Extract provided
Personal information
- Full name: Leon Nelson Chambers-Parillon
- Date of birth: 5 November 2001 (age 24)
- Place of birth: Luton, England
- Height: 1.73 m (5 ft 8 in)
- Positions: Central midfielder; attacking midfielder; left winger;

Team information
- Current team: Southend United
- Number: 19

Youth career
- Luton Town
- Aston Villa
- 2018–2020: Oxford United

Senior career*
- Years: Team / Apps / (Gls)
- 2020–2022: Oxford United / 3 / (0)
- 2020: → AFC Rushden & Diamonds (loan) / 2 / (0)
- 2020: → Biggleswade Town (loan) / 6 / (1)
- 2020–2021: → Havant & Waterlooville (loan) / 4 / (0)
- 2021: → Gloucester City (loan) / 5 / (1)
- 2021–2022: → Havant & Waterlooville (loan) / 3 / (0)
- 2022: → Slough Town (loan) / 1 / (0)
- 2022: Hitchin Town / 4 / (0)
- 2023: Kings Langley / 15 / (1)
- 2023–2025: Slough Town / 62 / (8)
- 2023: → Beaconsfield Town (loan) / 1 / (0)
- 2025–: Southend United / 59 / (9)

= Leon Chambers-Parillon =

English footballer

Leon Nelson Chambers-Parillon (born 5 November 2001) is an English footballer who plays for side Southend United, where he plays as a central midfielder, attacking midfielder or left winger.

==Career==
Chambers-Parillon played youth football for Luton Town and Aston Villa, before joining Oxford United on a two-year scholarship in 2018.

He joined AFC Rushden & Diamonds on a one-month work experience loan on 14 February 2020. He appeared twice for them.

His scholarship was extended by a further year in summer 2020.

He joined Southern League Premier Division Central side Biggleswade Town on loan on 28 September 2020. He made six appearances, scoring once.

He made his professional debut for Oxford United on 10 November 2020 as a late substitute in a 1–0 EFL Trophy victory over Walsall; he provided the assist for the only goal of the game, with a pass forward to Derick Osei after 87 minutes.

He joined National League South side Havant & Waterlooville on a one-month work experience loan in December 2020. He returned from his loan in February 2021 following the premature cancellation of the National League South season, having made 4 league appearances.

He made his league debut for Oxford United as a substitute in a 0–0 draw at home to Charlton Athletic on 6 March 2021.

On 1 October 2021, he was loaned to National League North side Gloucester City for one month. On 3 November 2021, he rejoined Havant & Waterlooville on a one-month loan deal. In December 2021, his second loan spell at Havant & Waterlooville was extended by a further month. On 23 March 2022, he joined National League South side Slough Town on loan for the remainder of the 2021–22 season.

Chambers-Parillon was released by Oxford at the end of the 2021–22 season. On 19 August 2022, He signed for Southern League Premier Division Central side Hitchin Town.

On 23 July 2023, Chambers-Parillon returned to National League South side Slough Town on a permanent deal.

On 29 January 2025, he signed for Southend United for an undisclosed fee on a 2.5 year contract.

Saved data entries
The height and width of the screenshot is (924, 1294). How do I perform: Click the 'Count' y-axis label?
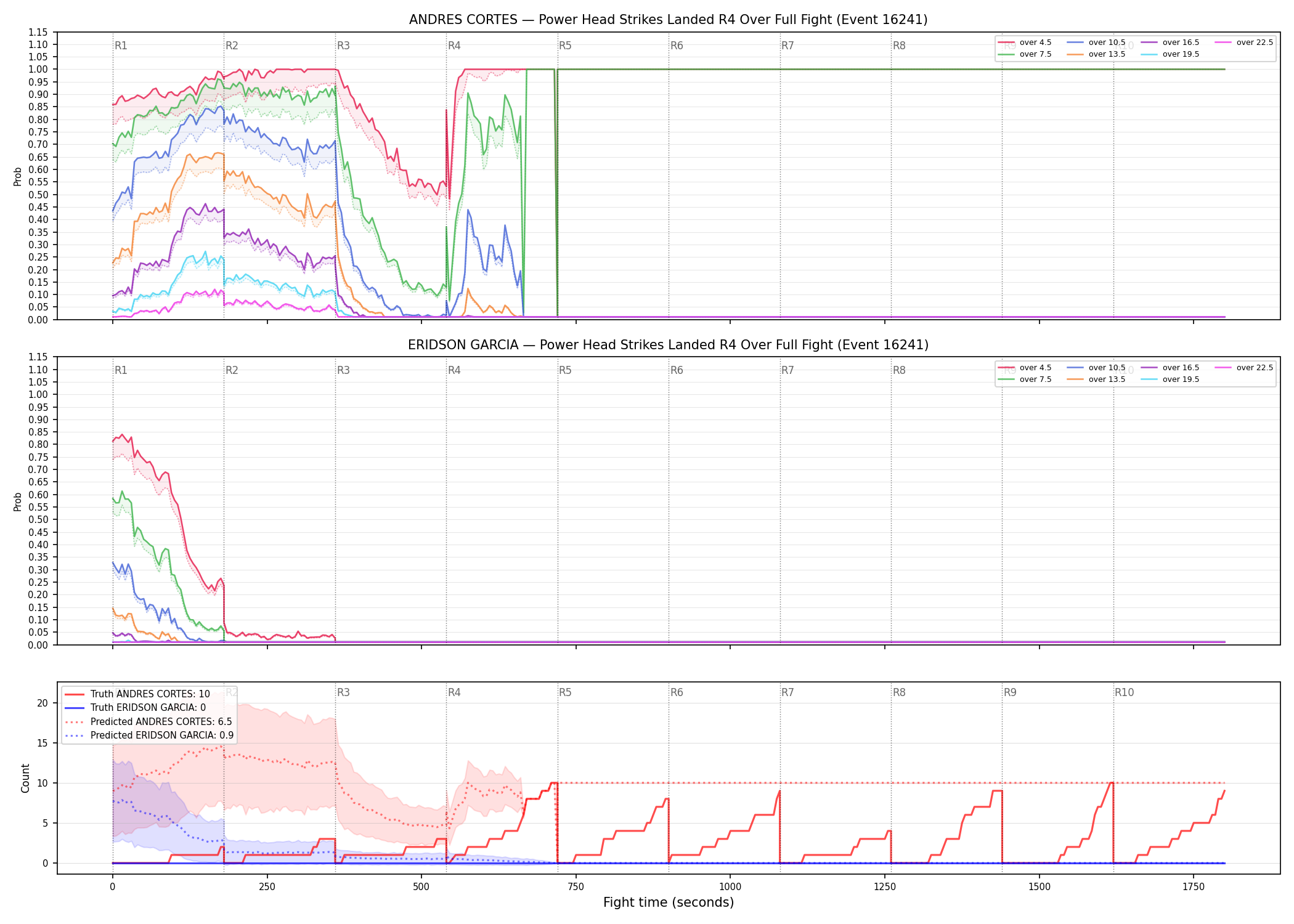coord(25,778)
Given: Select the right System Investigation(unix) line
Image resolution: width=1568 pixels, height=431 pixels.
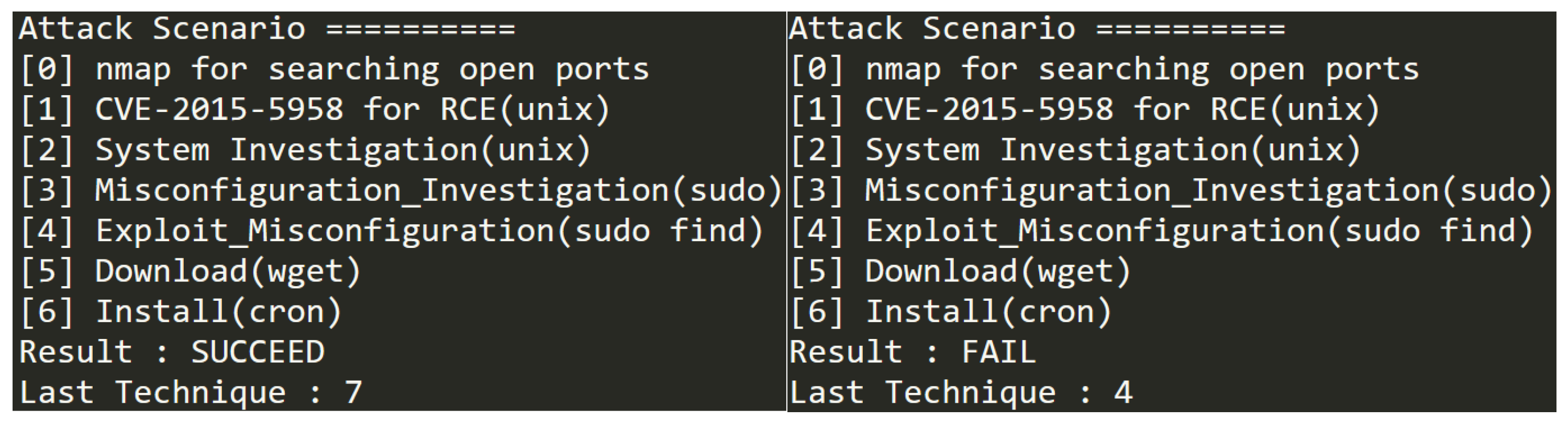Looking at the screenshot, I should click(x=1075, y=151).
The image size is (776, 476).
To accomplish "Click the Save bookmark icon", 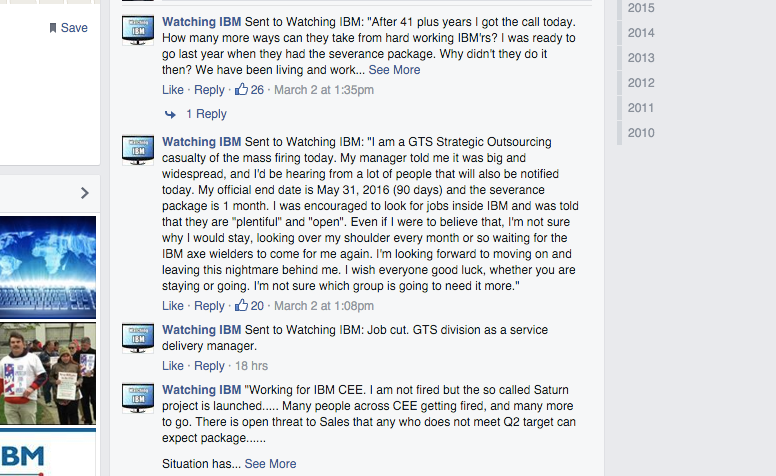I will pyautogui.click(x=53, y=28).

Problems and tasks
1. In the senior career section of the Leon Chambers-Parillon profile, write out the text between "Senior career*" and "United / 59 / (9)", inclusive, substituting "temporary transfer" for every "loan".
2. Translate this sentence from the Leon Chambers-Parillon profile into Spanish: "His scholarship was extended by a further year in summer 2020."
The saved data entries play no role in this.

Responses in order
1.
Senior career*
- Years: Team / Apps / (Gls)
- 2020–2022: Oxford United / 3 / (0)
- 2020: → AFC Rushden & Diamonds (temporary transfer) / 2 / (0)
- 2020: → Biggleswade Town (temporary transfer) / 6 / (1)
- 2020–2021: → Havant & Waterlooville (temporary transfer) / 4 / (0)
- 2021: → Gloucester City (temporary transfer) / 5 / (1)
- 2021–2022: → Havant & Waterlooville (temporary transfer) / 3 / (0)
- 2022: → Slough Town (temporary transfer) / 1 / (0)
- 2022: Hitchin Town / 4 / (0)
- 2023: Kings Langley / 15 / (1)
- 2023–2025: Slough Town / 62 / (8)
- 2023: → Beaconsfield Town (temporary transfer) / 1 / (0)
- 2025–: Southend United / 59 / (9)

2. Su beca se prorrogó un año más en el verano de 2020.